Green Mountains, Vermont, 2023
Earlier this week, Frontline magazine published an interview with me. The interviewer was Aditya Mani Jha, a thoughtful and serious critic and writer. The magazine carried an old photograph of mine from their files (the photo is from 2013, my hair was still dark) but my views all fresh and relevant. Hope this doesn’t lead to visa cancellations anywhere. Also, if you are a reader in India, and haven’t read The Green Book yet, what could you possibly be waiting for? More about the book here.
Below is the text of the Frontline interview:
“We should be curious about our enemies”: Amitava Kumar
The novelist, essayist, and professor of English talks about his hopes, fears, and latest work of non-fiction, The Green Book: An Observer’s Notebook.
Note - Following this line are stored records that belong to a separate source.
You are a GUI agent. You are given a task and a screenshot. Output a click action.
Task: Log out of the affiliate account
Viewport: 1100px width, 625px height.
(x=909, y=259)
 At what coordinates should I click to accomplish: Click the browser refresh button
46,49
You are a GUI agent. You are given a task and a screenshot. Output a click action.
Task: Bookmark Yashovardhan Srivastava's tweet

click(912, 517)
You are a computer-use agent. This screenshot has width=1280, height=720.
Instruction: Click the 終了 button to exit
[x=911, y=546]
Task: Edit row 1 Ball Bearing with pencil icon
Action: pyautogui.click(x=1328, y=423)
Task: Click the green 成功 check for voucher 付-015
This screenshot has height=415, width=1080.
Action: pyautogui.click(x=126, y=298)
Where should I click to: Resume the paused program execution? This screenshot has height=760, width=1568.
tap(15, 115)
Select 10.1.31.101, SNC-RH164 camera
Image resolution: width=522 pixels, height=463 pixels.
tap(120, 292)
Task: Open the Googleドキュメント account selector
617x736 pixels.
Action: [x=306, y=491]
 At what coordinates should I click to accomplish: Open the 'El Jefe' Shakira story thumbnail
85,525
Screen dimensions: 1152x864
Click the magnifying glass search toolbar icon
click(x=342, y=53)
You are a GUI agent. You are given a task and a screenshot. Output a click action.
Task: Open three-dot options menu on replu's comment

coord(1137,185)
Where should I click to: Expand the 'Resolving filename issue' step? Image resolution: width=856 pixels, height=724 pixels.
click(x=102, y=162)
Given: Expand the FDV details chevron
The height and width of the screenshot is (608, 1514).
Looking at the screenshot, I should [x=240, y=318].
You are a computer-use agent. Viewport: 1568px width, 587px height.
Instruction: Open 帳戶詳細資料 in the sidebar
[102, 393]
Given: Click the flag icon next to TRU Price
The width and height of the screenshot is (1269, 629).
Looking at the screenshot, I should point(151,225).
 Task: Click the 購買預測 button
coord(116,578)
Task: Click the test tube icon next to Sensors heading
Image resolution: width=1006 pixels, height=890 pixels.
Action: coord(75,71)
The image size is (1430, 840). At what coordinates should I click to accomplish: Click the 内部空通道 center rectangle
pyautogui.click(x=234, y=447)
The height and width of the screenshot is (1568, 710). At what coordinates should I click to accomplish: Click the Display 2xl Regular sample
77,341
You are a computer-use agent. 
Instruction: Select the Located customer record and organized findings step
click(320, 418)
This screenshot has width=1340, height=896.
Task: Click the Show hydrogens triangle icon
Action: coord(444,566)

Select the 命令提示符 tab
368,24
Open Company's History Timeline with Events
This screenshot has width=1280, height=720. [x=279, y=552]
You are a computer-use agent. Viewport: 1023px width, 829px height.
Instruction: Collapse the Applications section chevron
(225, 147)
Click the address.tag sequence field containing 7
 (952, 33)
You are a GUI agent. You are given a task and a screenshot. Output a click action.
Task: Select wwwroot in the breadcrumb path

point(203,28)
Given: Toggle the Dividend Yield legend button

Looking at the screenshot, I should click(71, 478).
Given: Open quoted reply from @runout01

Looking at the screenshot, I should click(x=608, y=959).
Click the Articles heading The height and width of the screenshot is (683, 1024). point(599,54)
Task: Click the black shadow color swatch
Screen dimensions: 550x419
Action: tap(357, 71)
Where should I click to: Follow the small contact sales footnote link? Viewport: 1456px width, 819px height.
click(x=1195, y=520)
Published: Mar 24, 2025 18:17 IST
Amitava Kumar in Delhi in 2013. | Photo Credit: Kamal Narang
Amitava Kumar’s latest, The Green Book: An Observer’s Notebook (2024), is the third in a trilogy he has been working on these last few years, following The Blue Book: A Writer’s Journal (2022) and The Yellow Book: A Traveller’s Diary (2023). These thematic “notebooks” come illustrated with Kumar’s own drawings and paintings. They combine several strands of his life and work: his novels, his travels, and his work as a professor of writing. In The Green Book, there are observations on our “fast-heating planet” and the ways in which an ever-shifting landscape makes its presence felt in all our lives. Like most top-shelf essayists, Kumar is alert to the symbolism of trees and plants across art and literature.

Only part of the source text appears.